Saturday, February 16, 2013

honesty

since this blog is about my health and wellness im going to delve into my mental health (issues) for a while.

when i was in my mid teens, some time after my mom was killed, i was diagnosed as borderline personality.. some of the symptoms include:

People with BPD are often uncertain about their identity. As a result, their interests and values may change rapidly.
People with BPD also tend to see things in terms of extremes, such as either all good or all bad. Their views of other people may change quickly. A person who is looked up to one day may be looked down on the next day. These suddenly shifting feelings often lead to intense and unstable relationships.
Other symptoms of BPD include:
  • Fear of being abandoned
  • Feelings of emptiness and boredom
  • Frequent displays of inappropriate anger
  • Impulsiveness with money, substance abuse, sexual relationships, binge eating, or shoplifting
  • Intolerance of being alone
  • Repeated crises and acts of self-injury, such as wrist cutting or overdosing
the only part of this thati dont feel like i have is the impulsiveness with money. im cheap as hell. but i often struggle with feeling alone, abandoned, angry, and i have had issues with self harm since i was about 13. in fact i still have issues with cutting myself. 

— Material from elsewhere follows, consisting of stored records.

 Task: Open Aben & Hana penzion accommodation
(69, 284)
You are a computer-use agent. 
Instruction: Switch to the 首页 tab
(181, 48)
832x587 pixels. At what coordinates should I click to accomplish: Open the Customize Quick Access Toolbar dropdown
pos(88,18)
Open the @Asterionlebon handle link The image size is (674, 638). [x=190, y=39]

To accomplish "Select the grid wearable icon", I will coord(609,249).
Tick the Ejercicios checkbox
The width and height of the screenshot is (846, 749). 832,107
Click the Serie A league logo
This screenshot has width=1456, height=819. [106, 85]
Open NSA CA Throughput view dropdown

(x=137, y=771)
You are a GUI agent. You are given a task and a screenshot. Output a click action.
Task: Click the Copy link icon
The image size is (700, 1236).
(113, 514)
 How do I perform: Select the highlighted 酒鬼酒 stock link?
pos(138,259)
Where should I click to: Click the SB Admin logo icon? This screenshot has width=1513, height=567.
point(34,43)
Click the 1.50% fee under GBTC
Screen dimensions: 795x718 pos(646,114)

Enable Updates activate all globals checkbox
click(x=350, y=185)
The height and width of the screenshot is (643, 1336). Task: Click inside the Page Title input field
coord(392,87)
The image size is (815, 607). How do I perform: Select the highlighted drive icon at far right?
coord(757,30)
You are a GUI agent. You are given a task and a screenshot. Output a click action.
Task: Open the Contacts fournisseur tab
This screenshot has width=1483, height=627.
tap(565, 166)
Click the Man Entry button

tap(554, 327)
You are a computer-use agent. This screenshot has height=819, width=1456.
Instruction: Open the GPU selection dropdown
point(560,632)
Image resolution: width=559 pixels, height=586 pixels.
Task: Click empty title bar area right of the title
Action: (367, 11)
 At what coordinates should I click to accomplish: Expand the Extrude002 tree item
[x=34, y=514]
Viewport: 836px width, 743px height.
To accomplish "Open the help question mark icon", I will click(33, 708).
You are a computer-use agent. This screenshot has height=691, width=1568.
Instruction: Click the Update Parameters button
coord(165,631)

this has reared its ugly head a lot in my life lately. i KNOW that i have a great life. i am able to stay at home and raise my kids, i have a wonderful husband who does everything he can to support me and works hard so that i am able to stay home. he doesnt have huge issues with the fact that i dont drive.. but yet i push and push at him because i really feel like i am unlovable. I know that i have to keep myself aware that this is a problem. i do not want to get put on meds for this, because i do not like big pharma. i want to take care of this with eating right and exercising, and taking herbal suplaments. everything i have read tells me that daily exercise, and eating right will help me to feel better, and just being mindful of what is going on in my head. i need to stop the negative thoughts before they consume me. i need to talk. i need to dance. i need to cuddle. i need to live. so i am going to find a place to volunteer... like the animal shelter, im going to give love to animals that have been thrown out.. im going to eat better, and dance and do my nails.